Sonuç olarak okumak ve ferahlık içeren değişik ifadelerle birlikte, gelip hayatın kapısında durmak için farklı bir şiirin peşine düşmüştüm, benim okumak için girdiğim bu çaba Özel şiirinde yazım açısından görünür haldeydi. Nasıl olsa o da farklı olanın ardından gitmişti bütün kelimelerini terkisine alarak. Benim, şair özelinde yansımasını gördüğüm şiir, gerçeğin hayale uğrayıp ondan sonra tekrar kendi doğasına dönmesiydi. O doğa mı neydi haydi canım sız de…

Onun için şiir; farklı bir dönemeçte, paylaşılabilirlik adına kadim öncülerinin yaptıklarının yapılabileceği bir vasatı imliyordu. Bizim dediğimiz ve kendisinin de dediği gibi şiir, diğer özelliklerinin yanında bir bilgi formuydu. Kısacası bilgi alanında da onunla iletişime geçilebilir, kullanılabilirdi.
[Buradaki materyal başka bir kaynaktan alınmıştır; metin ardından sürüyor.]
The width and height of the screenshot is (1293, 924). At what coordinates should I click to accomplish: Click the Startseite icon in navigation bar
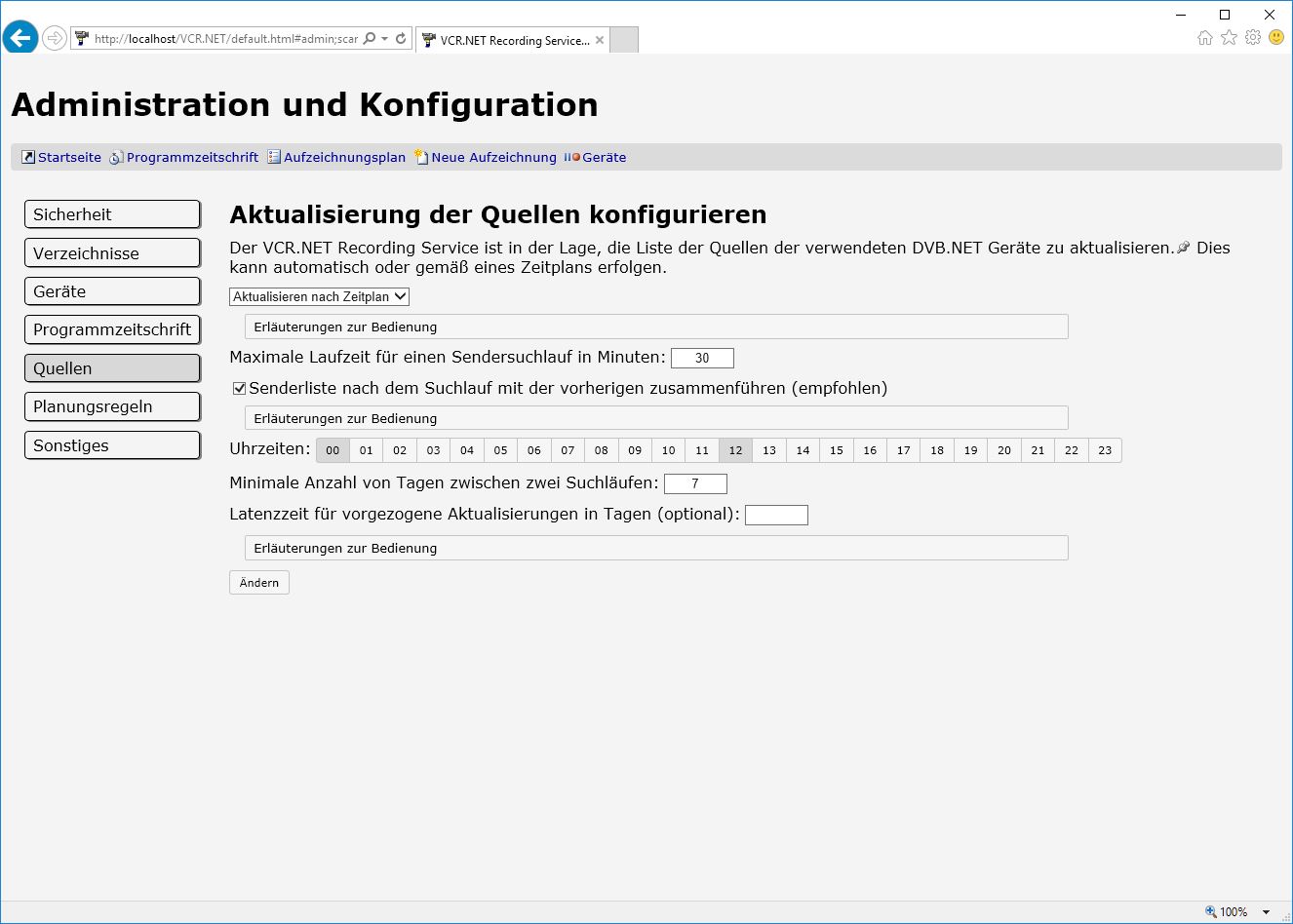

Eğer İsmet Özel Şiirine aşina biriyseniz bazı dizelerini ezberinizde tutuyorsanız, her daim bir şölenin ortasında olmakla beraber, bir gün birine bir şeyler anlatmaya yekindiğinizde bir de bakarsınız ki söylemek istediğiniz şeyi, bir İsmet Özel dizesinin arkasına saklayarak ifade etmişsiniz. Ve bu sizin meramınızı arzu etmiş olduğunuz yere ulaştırmış ve hatta orada da kalmamış karşınızda bulunan kişide farklı alanlar açmaya, farklı derinlikler oluşturmaya yaramıştır. Evet koltuğumun altına yerleştirdiğim bu kadar şiirle artık okula gidebilirdim.